__TEXTE PRÉSENTÉ__
☆ ☆ ☆ ☆

La distribution sur la page : une scansion picturale

 

Certaines de ces illustrations marquantes sont des planches en pleine page, en noir ou en trichromie, ainsi mises en valeur, de même que les illustrations multiples et la disposition horizontale ou verticale des images sont significatives. Ces choix de mise en page peuvent n’être pas tous dus à l’illustrateur, et nous aurons l’occasion de relever quelques incohérences, mais Samivel semble avoir été « assez exigeant, voire capricieux », avec ses éditeurs [20], au moins du temps de sa notoriété, et il est difficile d’imaginer, pour la disposition très concertée de la plupart des pages, qu’il n’y ait pas eu de part. Une typologie des illustrations [21] fait apparaître une distribution équilibrée des formats utilisés, dont, en moyenne, trois de chaque type semblent avoir été sélectionnés : trois illustrations hors-texte en trichromie, trois en pleine page en noir, avec légende suscrite, trois illustrations moyennes en tête de chapitres, trois moyennes en cours de chapitre, trois pages ornées de deux bandeaux horizontaux, et trois ornées d’un bandeau vertical latéral simple, auxquelles s’ajoutent des doubles pages à deux, trois ou quatre illustrations.

Les illustrations en pleine page sont disposées de façon stratégique et régulière, avec une alternance de la trichromie et des dessins en noir. Après le frontispice, les deux planches en couleurs restantes sont réparties chacune dans une des deux sections du récit, la chasse au sanglier pour l’enfance (pp. 24/25), et la canonnade du Gué de Vède pour la guerre (pp. 48/49). Cette seconde planche montre Gargantua en gros plan, clignant des yeux en contrebas du château d’où pleuvent sur lui les flèches et les boulets de canon : visiblement choisie, comme la scène de chasse, pour son intérêt pictural, elle joue sur le gigantisme et sur l’altitude et met en valeur, par la couleur, le faisceau des traits rouges et des ronds noirs qui relient de façon dynamique, sur le bleu et le blanc d’un ciel nuageux, la bâtisse au personnage. De leur côté, les trois illustrations en noir célèbrent des moments forts du récit : morceau de bravoure de la harangue de Janotus de Bragmardo (p. 19), au cœur du chapitre sur l’éducation, prouesses équestres de Gargantua (p. 29), opérant un lien symbolique entre le temps de l’éducation et celui de la guerre, et prise de la Roche-Clermaud (p. 57), lieu de la victoire royale : par-delà la structure bipartite du récit recomposé par l’adaptatrice, l’ancien schéma tripartite de l’enfance, de l’éducation et de l’exploit du chevalier est ainsi maintenu. Ces scènes sont, de plus, complémentaires : en couleurs, une scène de ville centrée sur un personnage, une scène de campagne avec cavalier au second plan et château en arrière-plan, et une scène de bataille avec personnage au premier plan et château au second plan ; en noir, une scène d’intérieur en comité restreint, une scène d’extérieur centrée sur un cavalier, et une scène de ville où se rue une troupe armée. Une scansion du texte en résulte. Ce principe rythmique est d’autant plus flagrant dans le cas des illustrations en couleurs que la scène de chasse a, comme on l’a vu, été déplacée dans un chapitre antérieur à celui qui y réfère, parmi les jeux du prince au temps de son éducation scolastique (chap. 9) et non, comme le voulait le texte, avec les activités physiques de sa formation humaniste (chap. 11, p. 31).

☆ ☆ ☆ ☆

__MATÉRIEL__
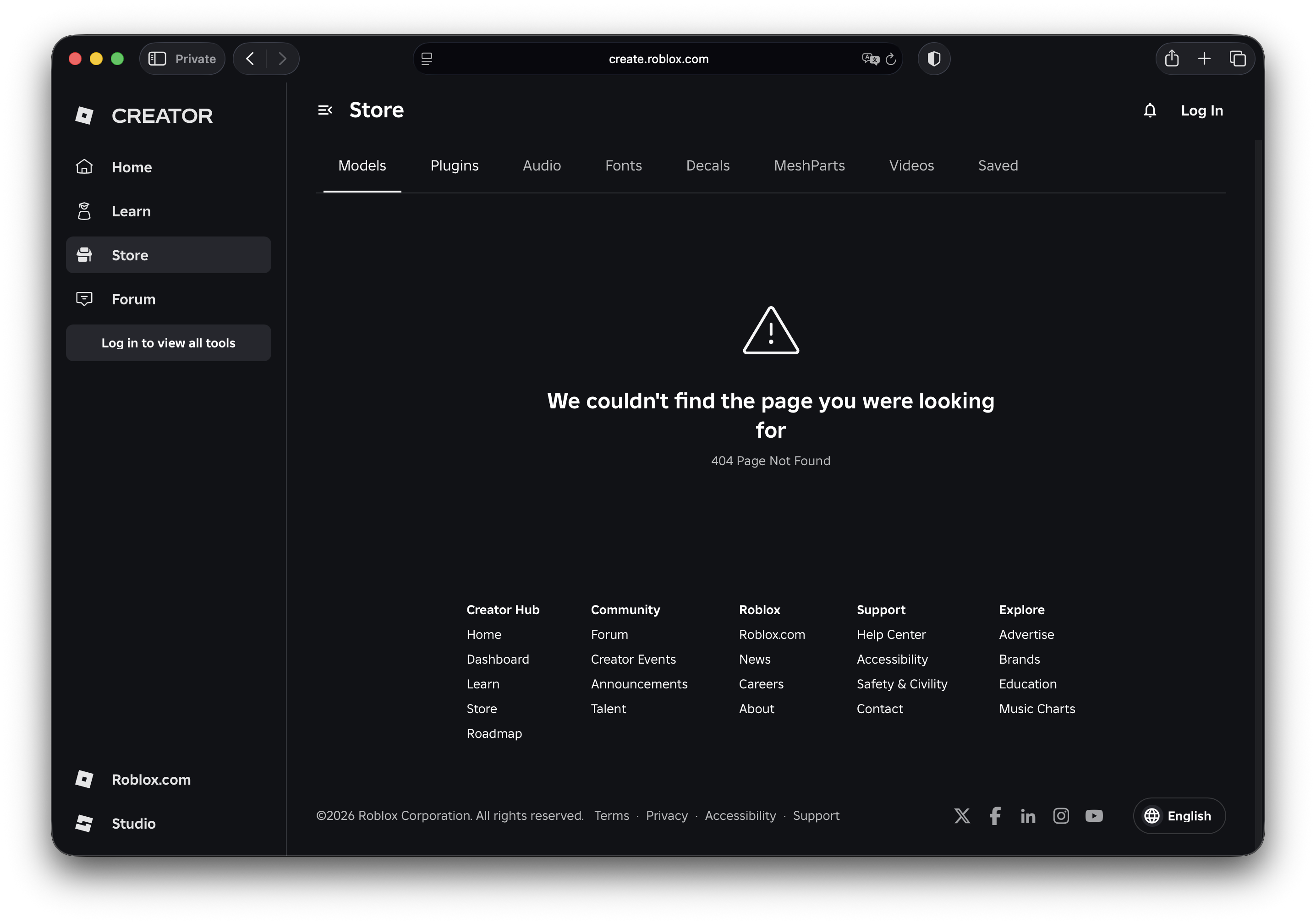The width and height of the screenshot is (1316, 924).
Task: Open the Terms link in the footer
Action: pos(612,816)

☆ ☆ ☆ ☆

__CONSIGNES__
1. D'après le texte présenté, à quelles pages se trouve la planche en couleurs de la canonnade du Gué de Vède ?
2. Traduisez en anglais cette phrase du texte présenté : « Les illustrations en pleine page sont disposées de façon stratégique et régulière, avec une alternance de la trichromie et des dessins en noir. »
Appuyez-vous uniquement sur le texte présenté.

__CORRIGÉ__
1. Aux pages 48 et 49.

2. The full-page illustrations are arranged strategically and regularly, alternating between three-color prints and black drawings.